**** Exercise inputs ****

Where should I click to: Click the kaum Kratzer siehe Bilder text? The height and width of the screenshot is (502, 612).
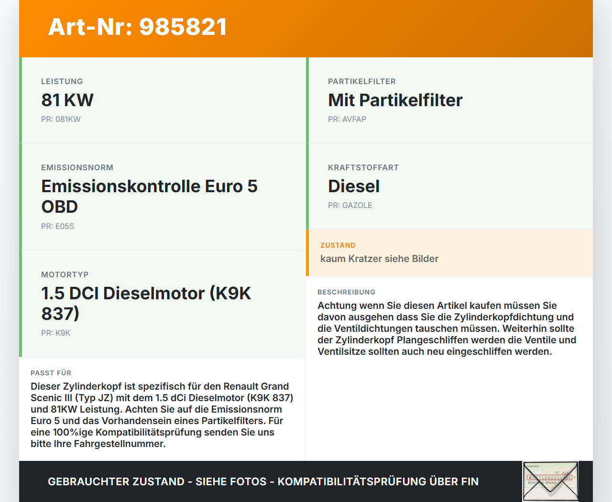tap(379, 259)
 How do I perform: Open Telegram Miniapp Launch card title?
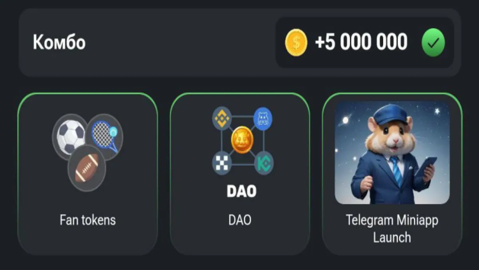tap(392, 228)
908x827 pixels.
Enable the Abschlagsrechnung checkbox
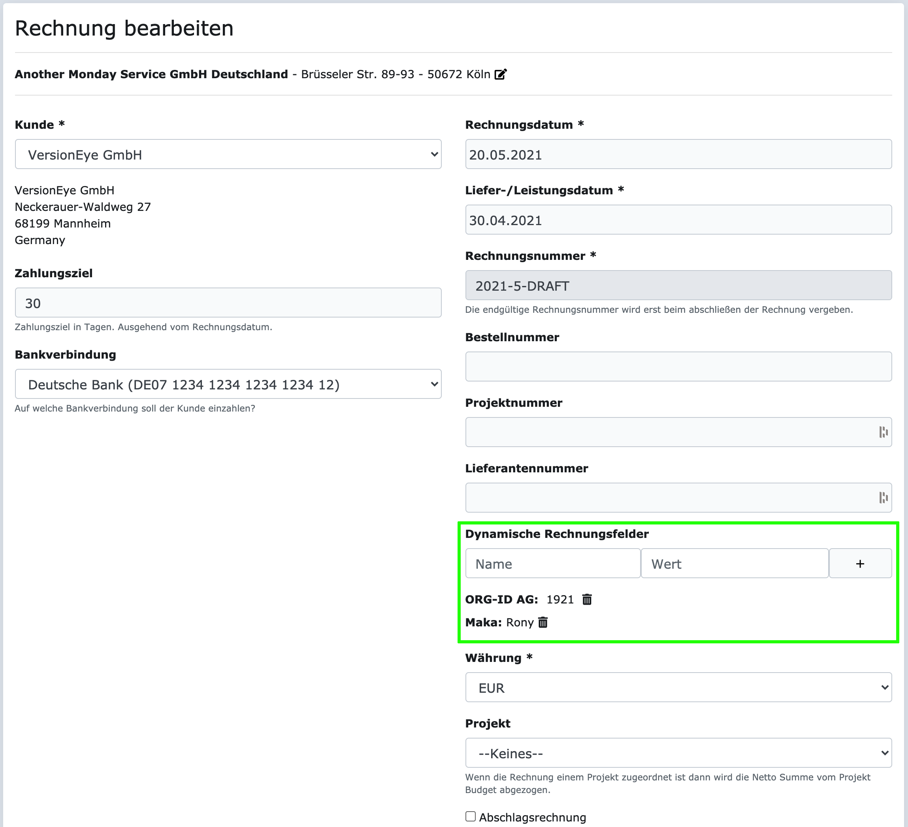(470, 817)
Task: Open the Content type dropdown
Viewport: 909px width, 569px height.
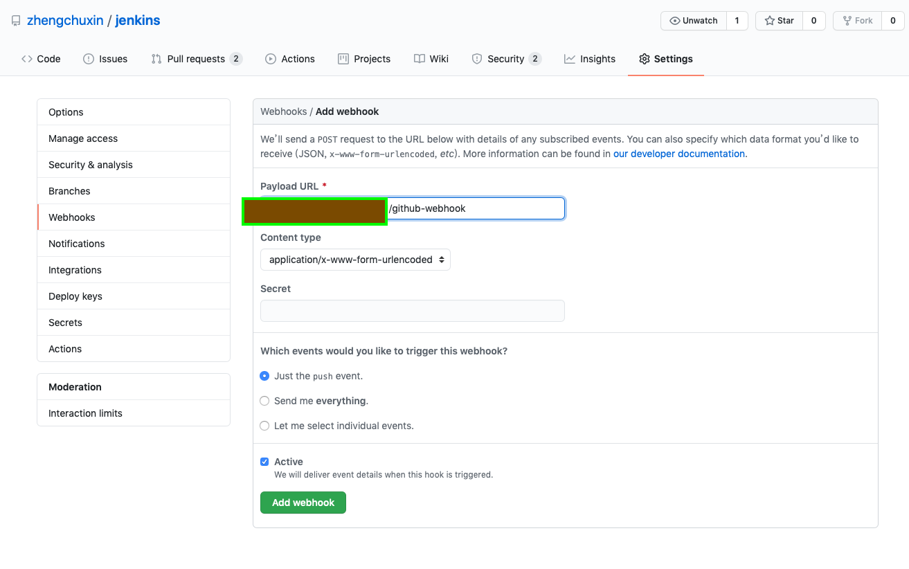Action: pyautogui.click(x=355, y=260)
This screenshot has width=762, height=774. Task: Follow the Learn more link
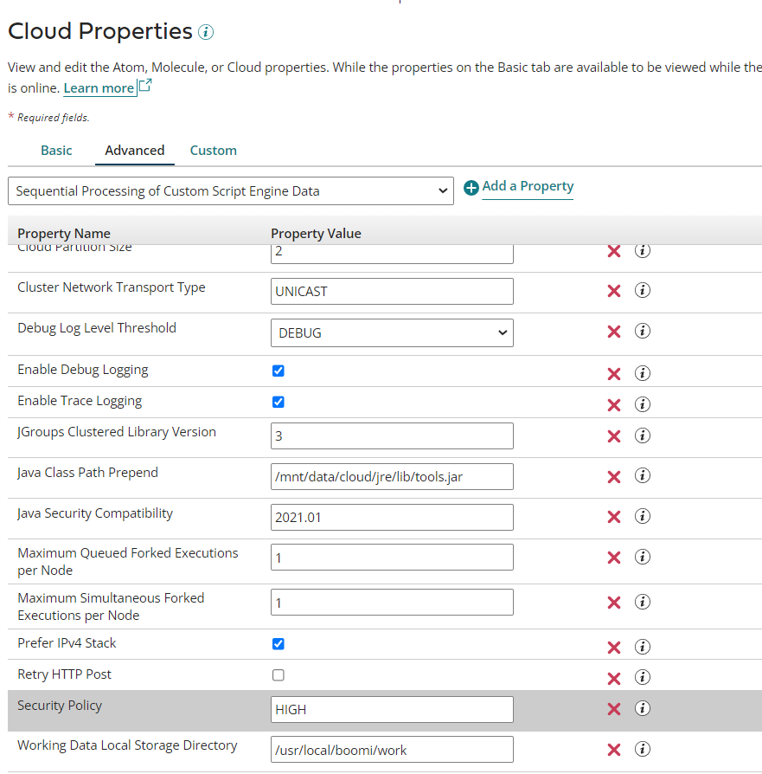(99, 88)
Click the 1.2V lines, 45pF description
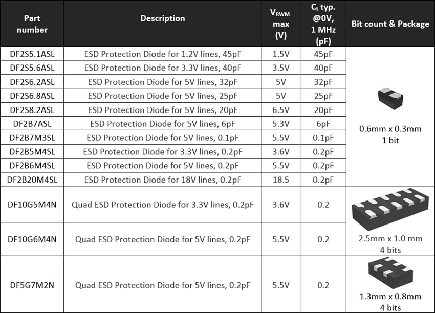Image resolution: width=435 pixels, height=313 pixels. tap(163, 54)
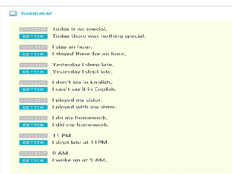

****

Stated task - Repeat every line above word for word, leaving out the pictures.

Finished exercise -
Where should I click to: Click the kaum Kratzer siehe Bilder text? The height and width of the screenshot is (502, 612).
tap(379, 259)
 How do I perform: Open Telegram Miniapp Launch card title?
tap(392, 228)
908x827 pixels.
Enable the Abschlagsrechnung checkbox
(470, 817)
Task: Open the Content type dropdown
Viewport: 909px width, 569px height.
Action: pyautogui.click(x=355, y=260)
This screenshot has width=762, height=774. Task: Follow the Learn more link
(99, 88)
Click the 1.2V lines, 45pF description
Image resolution: width=435 pixels, height=313 pixels. tap(163, 54)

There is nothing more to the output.